Réorganiser l’espace, gagner en luminosité, agrandir une pièce… casser un mur porteur séduit de nombreux propriétaires.
Mais attention : en copropriété, ce type de travaux ne s’improvise pas. Il nécessite une étude technique approfondie, des autorisations préalables et un encadrement strict. Voici ce qu’il faut savoir avant de vous lancer.
⚙️ Qu’est-ce qu’un mur porteur ?
Un mur porteur fait partie intégrante de la structure du bâtiment : il soutient la charpente, les planchers et parfois les murs supérieurs.

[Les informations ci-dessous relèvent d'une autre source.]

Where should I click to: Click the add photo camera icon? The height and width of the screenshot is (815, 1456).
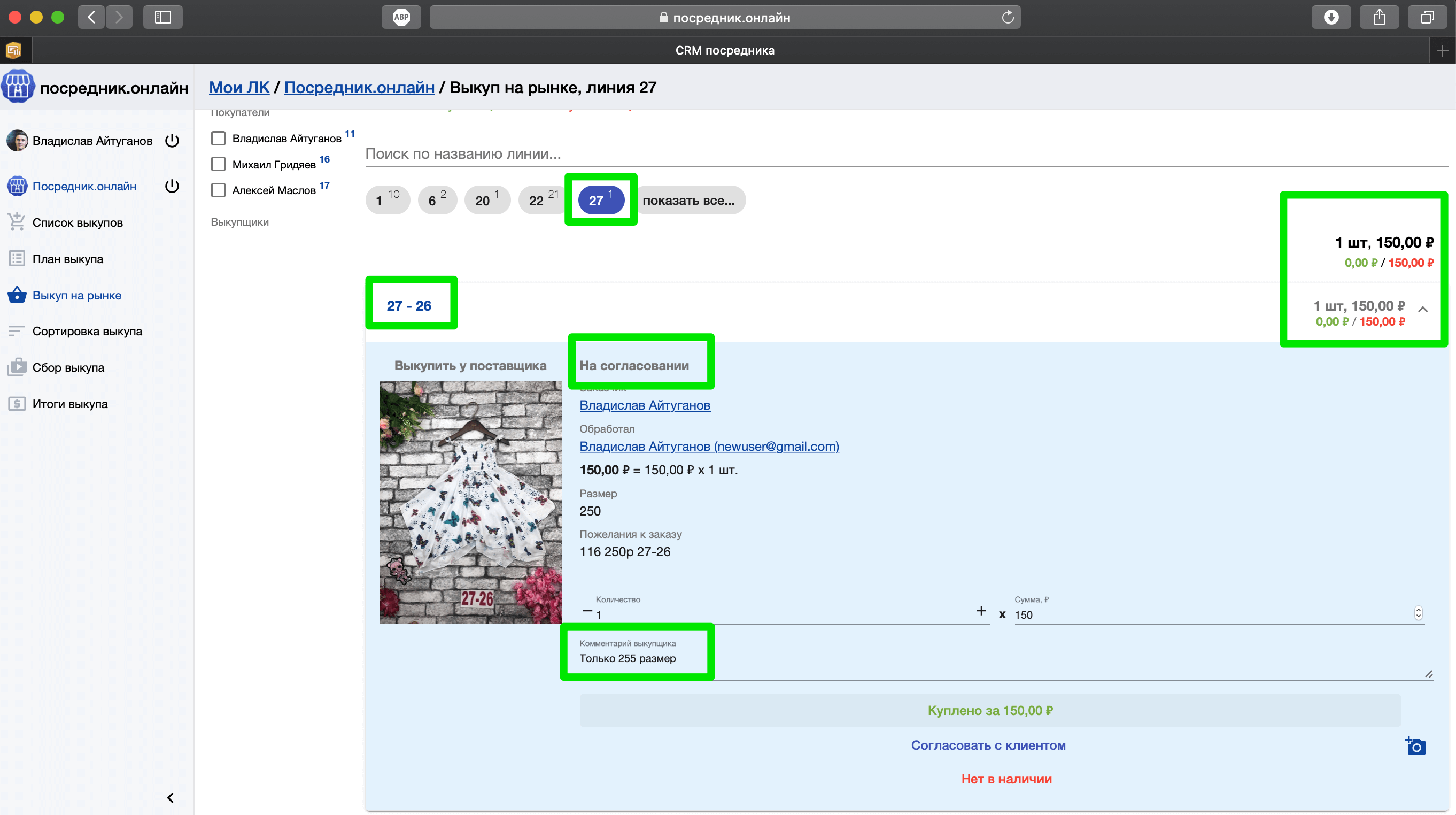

Le fragiliser ou le supprimer sans précaution peut compromettre la stabilité de l’immeuble.
C’est pourquoi tout projet d’ouverture ou de démolition d’un mur porteur doit être validé par un professionnel et, en copropriété, autorisé par l’assemblée générale.
🧾 Les démarches à suivre en copropriété
1️⃣ Vérifier la faisabilité du projet
Avant toute chose, un architecte ou un bureau d’études techniques (BET) doit déterminer si le mur peut être partiellement ou totalement ouvert.
Il réalise un diagnostic structurel et définit la méthode de renforcement nécessaire pour garantir la solidité du bâtiment.
2️⃣ Obtenir les autorisations nécessaires
Dans un immeuble en copropriété, le mur porteur est considéré comme une partie commune.
Cela implique de soumettre le projet à l’assemblée générale des copropriétaires.
L’accord de la majorité des voix (article 25 de la loi du 10 juillet 1965) est indispensable pour engager les travaux.
3️⃣ Sélectionner les bons professionnels
Le choix de l’entreprise qui interviendra sur la structure est crucial.
Elle doit disposer de références solides et être assurée pour ce type de chantier.
Il est recommandé de comparer plusieurs devis avant de faire son choix.
💶 Quel coût prévoir ?
Selon La Revue Bleue (FNAIM, n°429), le coût total pour ouvrir ou abattre un mur porteur varie entre 3.000 € et 10.000 €, selon la nature du mur, la taille de l’ouverture et les renforcements à prévoir.
Les murs porteurs en béton armé nécessitent par exemple des poutres métalliques ou IPN, ce qui peut faire grimper la facture.
🏛️ Et si le mur est mitoyen ?
Si le mur porteur à modifier est commun avec un autre appartement ou fait partie des parties communes de l’immeuble, un état des lieux contradictoire devra être réalisé avant les travaux.
Cela permet de prévenir tout litige en cas de dommages structurels.
🧩 Les précautions indispensables
- Déposez votre demande par courrier recommandé avec accusé de réception au syndic avant l’assemblée.
- Joignez-y le dossier technique complet (plans, étude structurelle, devis, assurance de l’entreprise).
- Attendez l’autorisation écrite avant d’engager les travaux.
- Informez vos voisins des dates prévues : les travaux sur murs porteurs peuvent être bruyants et prolongés.
🏠 En résumé
✔️ Le mur porteur est un élément essentiel de la structure du bâtiment.
✔️ En copropriété, il nécessite une autorisation préalable en assemblée générale.
✔️ Un diagnostic structurel et un encadrement professionnel sont obligatoires.
✔️ Le budget moyen se situe entre 3.000 € et 10.000 €, selon la complexité du projet.
💬 Le conseil GFP Immobilier
Avant d’envisager une ouverture ou une redistribution de vos pièces, faites réaliser une étude préalable par un architecte et informez votre syndic dès la conception du projet.
Une préparation rigoureuse vous évitera tout risque juridique ou technique, et garantira la pérennité de votre bien immobilier.